BRIEF: Every line from the beginning of the data through the line containing "解决在 SolidWorks 中打开模型图纸时提示不可用的问题，下载" should be reproduced exactly, and no further lines should be output.

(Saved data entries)
:::::

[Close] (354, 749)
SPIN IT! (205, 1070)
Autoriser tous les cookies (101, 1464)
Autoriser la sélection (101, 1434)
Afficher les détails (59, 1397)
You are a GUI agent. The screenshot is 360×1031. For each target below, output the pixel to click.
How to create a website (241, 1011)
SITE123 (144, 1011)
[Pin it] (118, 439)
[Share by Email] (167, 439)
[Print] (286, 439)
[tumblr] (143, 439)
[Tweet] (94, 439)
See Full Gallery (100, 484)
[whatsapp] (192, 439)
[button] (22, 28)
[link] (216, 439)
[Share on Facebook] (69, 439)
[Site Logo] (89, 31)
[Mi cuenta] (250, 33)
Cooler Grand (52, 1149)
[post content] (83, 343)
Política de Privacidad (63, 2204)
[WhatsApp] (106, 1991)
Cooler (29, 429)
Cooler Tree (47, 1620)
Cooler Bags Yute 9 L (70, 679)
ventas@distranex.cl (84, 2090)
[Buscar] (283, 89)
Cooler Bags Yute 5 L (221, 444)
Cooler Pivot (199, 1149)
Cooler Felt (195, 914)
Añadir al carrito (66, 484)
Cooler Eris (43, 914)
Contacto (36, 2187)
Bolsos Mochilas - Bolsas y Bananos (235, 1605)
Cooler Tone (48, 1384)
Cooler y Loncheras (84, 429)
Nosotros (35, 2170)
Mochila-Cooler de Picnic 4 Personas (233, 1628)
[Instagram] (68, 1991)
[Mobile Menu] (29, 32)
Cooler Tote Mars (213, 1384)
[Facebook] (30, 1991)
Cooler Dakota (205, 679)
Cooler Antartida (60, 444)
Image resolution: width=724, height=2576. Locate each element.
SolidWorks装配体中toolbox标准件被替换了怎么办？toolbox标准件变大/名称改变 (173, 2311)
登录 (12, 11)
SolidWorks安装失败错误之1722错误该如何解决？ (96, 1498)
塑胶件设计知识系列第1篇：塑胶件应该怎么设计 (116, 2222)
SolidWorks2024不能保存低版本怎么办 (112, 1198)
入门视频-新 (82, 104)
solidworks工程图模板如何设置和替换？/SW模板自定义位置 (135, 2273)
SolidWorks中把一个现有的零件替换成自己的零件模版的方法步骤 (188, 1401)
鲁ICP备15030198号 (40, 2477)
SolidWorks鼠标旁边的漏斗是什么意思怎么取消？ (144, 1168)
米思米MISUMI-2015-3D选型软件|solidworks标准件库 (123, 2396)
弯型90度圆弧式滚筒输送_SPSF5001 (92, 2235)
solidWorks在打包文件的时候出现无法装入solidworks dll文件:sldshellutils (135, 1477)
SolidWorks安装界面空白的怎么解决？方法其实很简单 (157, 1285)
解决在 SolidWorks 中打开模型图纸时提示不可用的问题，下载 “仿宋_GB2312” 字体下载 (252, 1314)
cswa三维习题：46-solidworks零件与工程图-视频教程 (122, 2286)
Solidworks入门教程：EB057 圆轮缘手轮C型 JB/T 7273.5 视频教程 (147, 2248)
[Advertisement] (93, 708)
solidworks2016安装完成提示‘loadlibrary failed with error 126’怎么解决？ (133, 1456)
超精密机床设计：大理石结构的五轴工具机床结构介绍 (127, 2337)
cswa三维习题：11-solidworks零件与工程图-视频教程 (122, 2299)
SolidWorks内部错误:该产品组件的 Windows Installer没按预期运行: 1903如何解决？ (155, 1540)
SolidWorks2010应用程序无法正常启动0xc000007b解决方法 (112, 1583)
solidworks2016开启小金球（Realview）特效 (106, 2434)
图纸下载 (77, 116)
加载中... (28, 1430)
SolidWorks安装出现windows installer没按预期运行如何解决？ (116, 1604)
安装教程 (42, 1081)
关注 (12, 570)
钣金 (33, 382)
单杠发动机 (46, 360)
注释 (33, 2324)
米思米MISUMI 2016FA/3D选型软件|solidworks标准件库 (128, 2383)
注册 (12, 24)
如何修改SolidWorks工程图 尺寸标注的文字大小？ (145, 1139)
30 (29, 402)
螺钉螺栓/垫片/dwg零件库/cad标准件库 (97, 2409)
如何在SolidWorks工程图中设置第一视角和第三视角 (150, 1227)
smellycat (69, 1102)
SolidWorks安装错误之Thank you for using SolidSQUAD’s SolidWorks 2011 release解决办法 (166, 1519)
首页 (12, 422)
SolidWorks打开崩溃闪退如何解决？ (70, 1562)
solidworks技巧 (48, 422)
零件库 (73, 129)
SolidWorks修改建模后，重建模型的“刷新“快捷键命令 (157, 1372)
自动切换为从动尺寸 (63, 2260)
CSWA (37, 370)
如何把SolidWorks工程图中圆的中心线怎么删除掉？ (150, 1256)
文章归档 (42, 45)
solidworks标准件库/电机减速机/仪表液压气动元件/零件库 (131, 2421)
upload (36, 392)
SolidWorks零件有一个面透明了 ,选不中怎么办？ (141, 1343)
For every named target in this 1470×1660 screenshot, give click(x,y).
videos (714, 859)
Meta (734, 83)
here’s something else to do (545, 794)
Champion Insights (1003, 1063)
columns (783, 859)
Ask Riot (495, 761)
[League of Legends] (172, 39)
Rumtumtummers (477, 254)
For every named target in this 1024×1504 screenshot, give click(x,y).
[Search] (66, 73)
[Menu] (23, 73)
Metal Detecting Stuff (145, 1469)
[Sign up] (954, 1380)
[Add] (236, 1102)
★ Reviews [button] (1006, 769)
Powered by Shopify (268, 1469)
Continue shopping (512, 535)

:::::

RESPONSE TO THIS TASK:
[Close] (354, 749)
SPIN IT! (205, 1070)
Autoriser tous les cookies (101, 1464)
Autoriser la sélection (101, 1434)
Afficher les détails (59, 1397)
You are a GUI agent. The screenshot is 360×1031. For each target below, output the pixel to click.
How to create a website (241, 1011)
SITE123 (144, 1011)
[Pin it] (118, 439)
[Share by Email] (167, 439)
[Print] (286, 439)
[tumblr] (143, 439)
[Tweet] (94, 439)
See Full Gallery (100, 484)
[whatsapp] (192, 439)
[button] (22, 28)
[link] (216, 439)
[Share on Facebook] (69, 439)
[Site Logo] (89, 31)
[Mi cuenta] (250, 33)
Cooler Grand (52, 1149)
[post content] (83, 343)
Política de Privacidad (63, 2204)
[WhatsApp] (106, 1991)
Cooler (29, 429)
Cooler Tree (47, 1620)
Cooler Bags Yute 9 L (70, 679)
ventas@distranex.cl (84, 2090)
[Buscar] (283, 89)
Cooler Bags Yute 5 L (221, 444)
Cooler Pivot (199, 1149)
Cooler Felt (195, 914)
Añadir al carrito (66, 484)
Cooler Eris (43, 914)
Contacto (36, 2187)
Bolsos Mochilas - Bolsas y Bananos (235, 1605)
Cooler Tone (48, 1384)
Cooler y Loncheras (84, 429)
Nosotros (35, 2170)
Mochila-Cooler de Picnic 4 Personas (233, 1628)
[Instagram] (68, 1991)
[Mobile Menu] (29, 32)
Cooler Tote Mars (213, 1384)
[Facebook] (30, 1991)
Cooler Dakota (205, 679)
Cooler Antartida (60, 444)
Image resolution: width=724, height=2576. Locate each element.
SolidWorks装配体中toolbox标准件被替换了怎么办？toolbox标准件变大/名称改变 (173, 2311)
登录 (12, 11)
SolidWorks安装失败错误之1722错误该如何解决？ (96, 1498)
塑胶件设计知识系列第1篇：塑胶件应该怎么设计 (116, 2222)
SolidWorks2024不能保存低版本怎么办 (112, 1198)
入门视频-新 (82, 104)
solidworks工程图模板如何设置和替换？/SW模板自定义位置 (135, 2273)
SolidWorks中把一个现有的零件替换成自己的零件模版的方法步骤 (188, 1401)
鲁ICP备15030198号 (40, 2477)
SolidWorks鼠标旁边的漏斗是什么意思怎么取消？ (144, 1168)
米思米MISUMI-2015-3D选型软件|solidworks标准件库 (123, 2396)
弯型90度圆弧式滚筒输送_SPSF5001 (92, 2235)
solidWorks在打包文件的时候出现无法装入solidworks dll文件:sldshellutils (135, 1477)
SolidWorks安装界面空白的怎么解决？方法其实很简单 (157, 1285)
解决在 SolidWorks 中打开模型图纸时提示不可用的问题，下载 “仿宋_GB2312” 字体下载 (252, 1314)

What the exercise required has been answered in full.